Activity
Return, word for word, only the lines of the data below that lie between the line with "Enter Keyword. Search" and the line with "Home (501, 18)", those two lines included.

Provided records
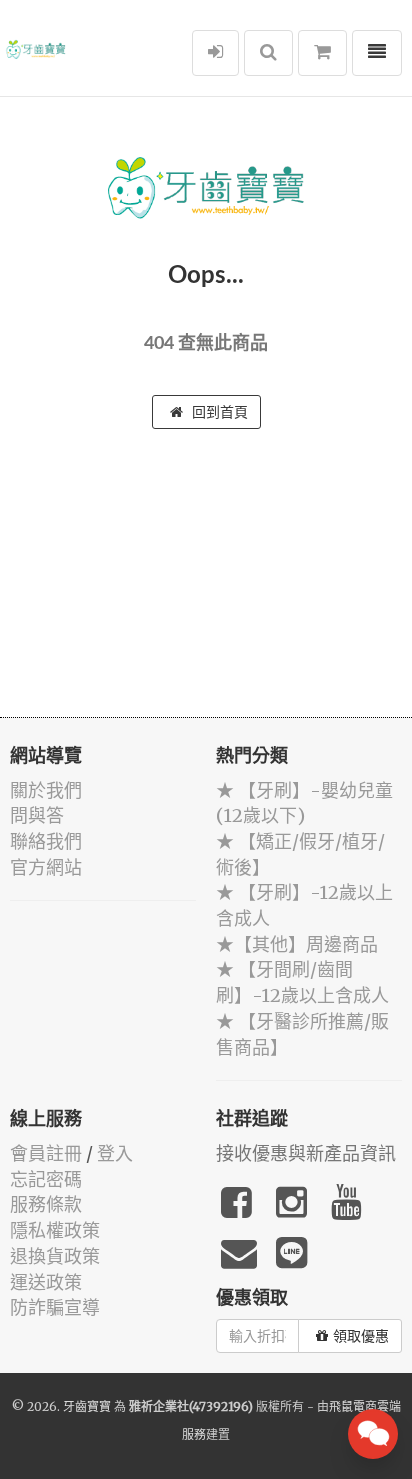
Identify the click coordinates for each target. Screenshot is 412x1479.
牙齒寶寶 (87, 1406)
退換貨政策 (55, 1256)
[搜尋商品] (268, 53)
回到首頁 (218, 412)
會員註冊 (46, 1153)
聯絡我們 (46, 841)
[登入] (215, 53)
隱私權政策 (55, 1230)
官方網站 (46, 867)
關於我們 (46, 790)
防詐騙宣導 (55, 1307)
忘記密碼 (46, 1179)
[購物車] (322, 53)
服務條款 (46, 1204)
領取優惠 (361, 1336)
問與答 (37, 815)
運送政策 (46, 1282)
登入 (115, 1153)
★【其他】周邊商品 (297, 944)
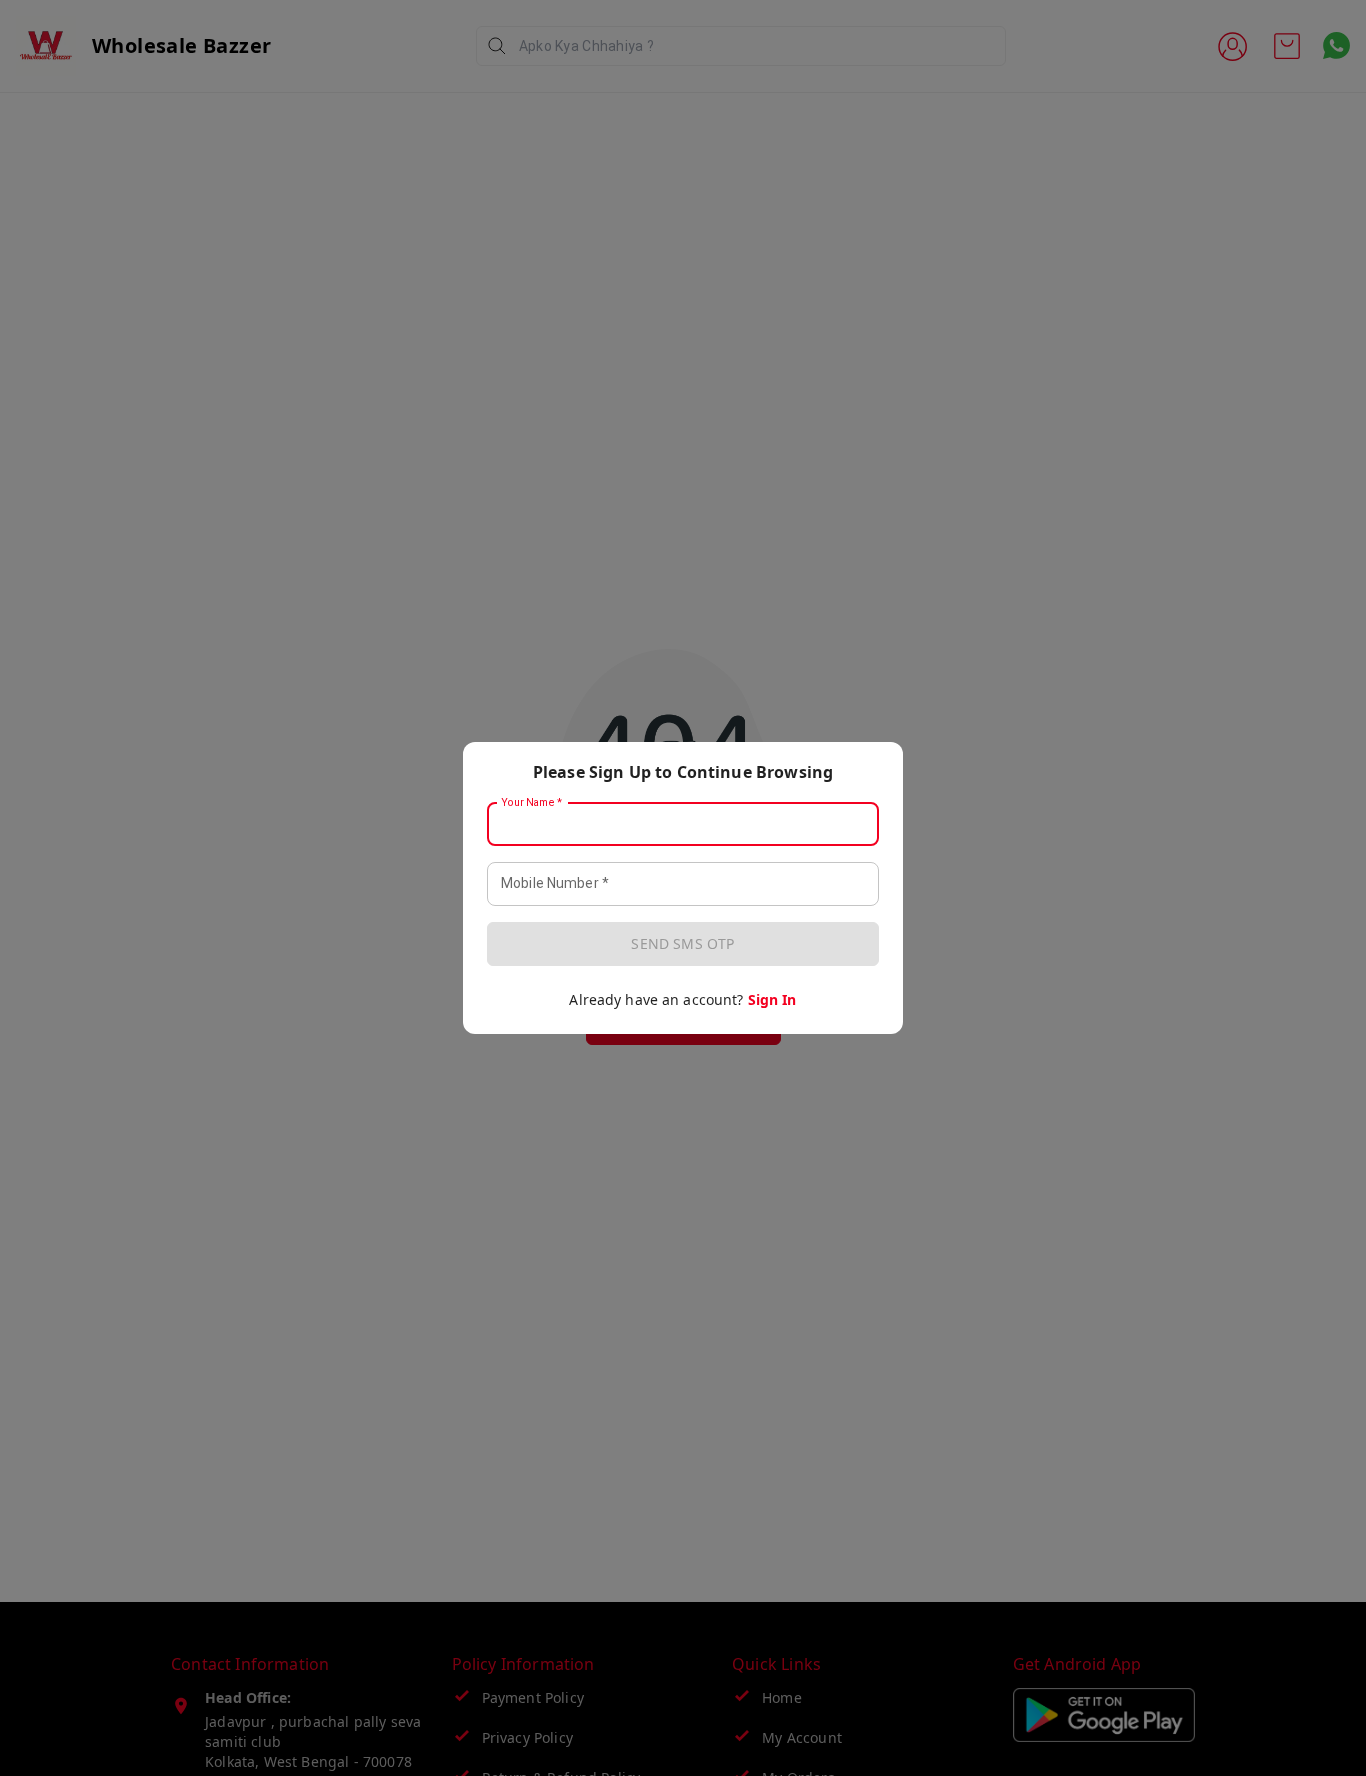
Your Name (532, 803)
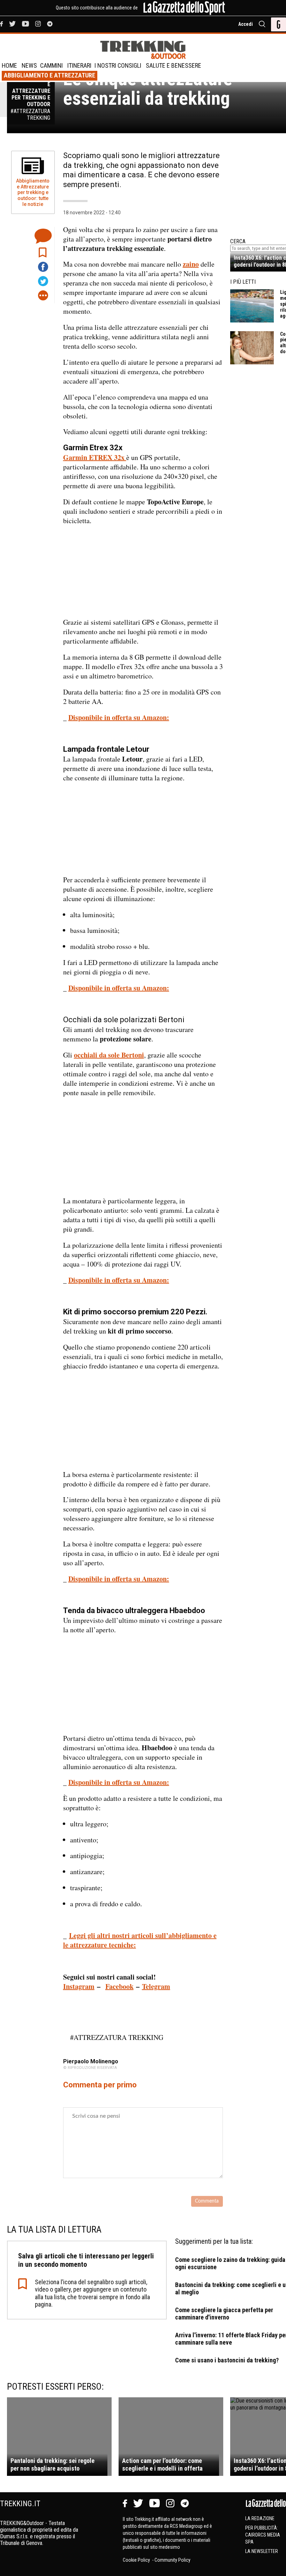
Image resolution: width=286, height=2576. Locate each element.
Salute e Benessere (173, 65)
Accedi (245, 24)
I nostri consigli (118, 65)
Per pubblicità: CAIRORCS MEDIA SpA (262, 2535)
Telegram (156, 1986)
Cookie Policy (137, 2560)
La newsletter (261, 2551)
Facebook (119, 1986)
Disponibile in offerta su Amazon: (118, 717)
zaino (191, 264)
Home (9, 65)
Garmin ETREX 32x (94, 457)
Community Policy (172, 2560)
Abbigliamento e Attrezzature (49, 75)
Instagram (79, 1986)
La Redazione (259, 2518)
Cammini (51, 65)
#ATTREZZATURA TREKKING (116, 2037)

--

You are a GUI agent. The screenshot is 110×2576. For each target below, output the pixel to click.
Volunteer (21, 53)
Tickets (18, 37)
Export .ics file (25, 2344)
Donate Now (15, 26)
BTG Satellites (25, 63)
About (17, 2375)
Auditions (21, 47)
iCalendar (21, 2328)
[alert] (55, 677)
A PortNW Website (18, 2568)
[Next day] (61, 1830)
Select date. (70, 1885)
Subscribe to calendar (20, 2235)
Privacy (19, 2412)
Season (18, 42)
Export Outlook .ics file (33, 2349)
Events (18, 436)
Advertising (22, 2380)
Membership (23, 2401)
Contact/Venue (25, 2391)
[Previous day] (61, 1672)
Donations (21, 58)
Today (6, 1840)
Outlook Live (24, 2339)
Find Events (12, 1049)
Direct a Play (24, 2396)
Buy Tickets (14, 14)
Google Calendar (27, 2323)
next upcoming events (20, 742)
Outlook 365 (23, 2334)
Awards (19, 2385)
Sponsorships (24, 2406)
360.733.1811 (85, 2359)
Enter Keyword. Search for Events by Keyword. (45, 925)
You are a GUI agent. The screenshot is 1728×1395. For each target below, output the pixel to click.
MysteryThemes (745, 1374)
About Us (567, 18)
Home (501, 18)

* * *

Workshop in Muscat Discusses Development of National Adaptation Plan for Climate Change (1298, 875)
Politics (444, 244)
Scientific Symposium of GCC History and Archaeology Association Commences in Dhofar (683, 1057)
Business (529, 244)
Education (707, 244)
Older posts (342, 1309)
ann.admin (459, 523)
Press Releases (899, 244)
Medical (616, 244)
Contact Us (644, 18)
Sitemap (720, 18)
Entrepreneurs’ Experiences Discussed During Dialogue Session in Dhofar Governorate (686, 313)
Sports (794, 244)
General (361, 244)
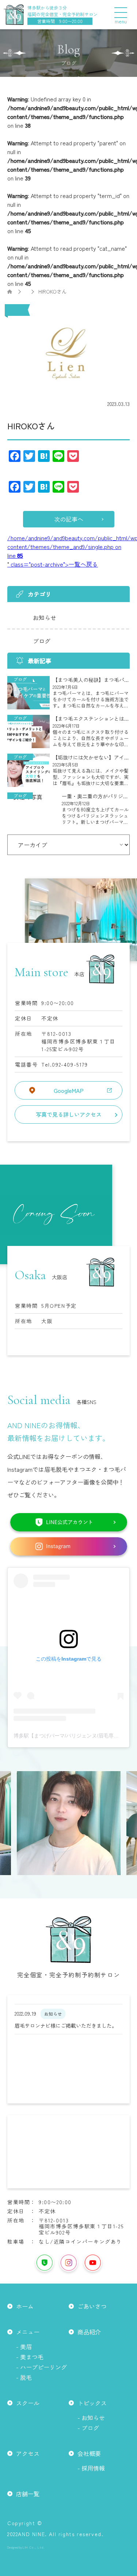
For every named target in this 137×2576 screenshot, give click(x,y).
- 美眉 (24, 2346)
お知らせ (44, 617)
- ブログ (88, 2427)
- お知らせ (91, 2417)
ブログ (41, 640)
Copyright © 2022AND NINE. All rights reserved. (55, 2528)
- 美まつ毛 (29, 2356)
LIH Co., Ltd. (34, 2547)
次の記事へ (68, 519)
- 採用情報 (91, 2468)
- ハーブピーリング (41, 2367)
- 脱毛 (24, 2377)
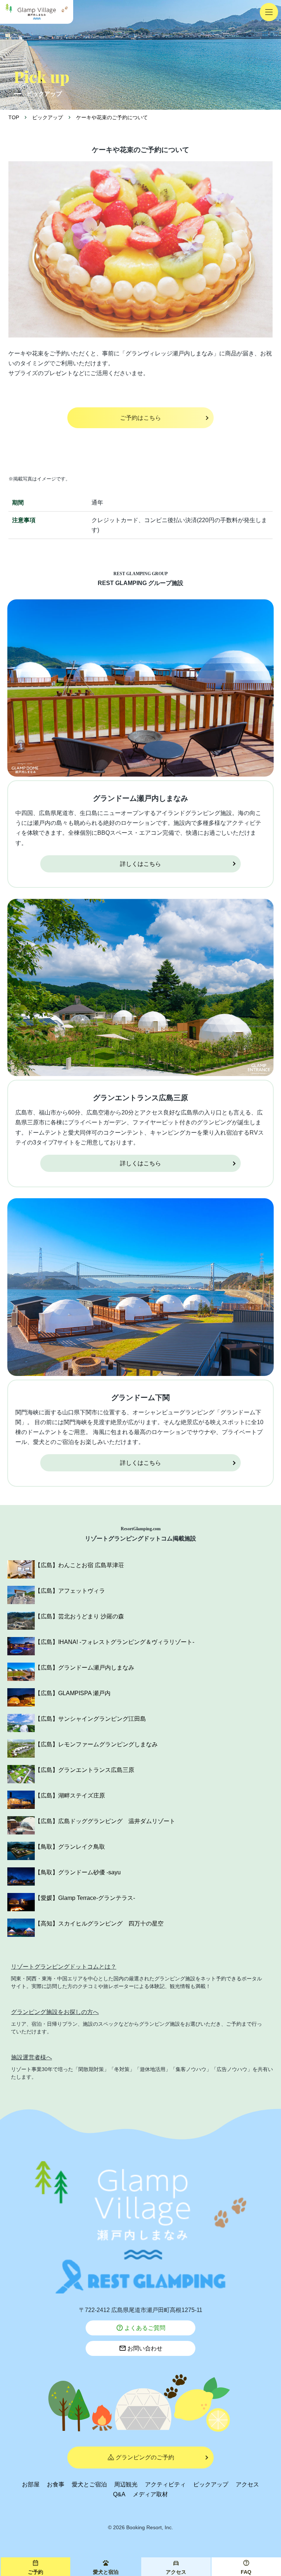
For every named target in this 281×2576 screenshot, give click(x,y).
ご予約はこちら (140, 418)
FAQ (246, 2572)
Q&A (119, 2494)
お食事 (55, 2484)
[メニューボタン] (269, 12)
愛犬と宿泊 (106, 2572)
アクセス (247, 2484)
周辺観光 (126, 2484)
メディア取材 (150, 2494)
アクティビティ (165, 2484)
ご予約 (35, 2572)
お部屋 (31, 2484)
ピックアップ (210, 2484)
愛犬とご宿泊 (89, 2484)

Written answer
Enter Keyword. Search for Events by Keyword. (45, 925)
You are a GUI agent. The screenshot is 1728×1395. For each target below, output the pixel to click.
MysteryThemes (745, 1374)
About Us (567, 18)
Home (501, 18)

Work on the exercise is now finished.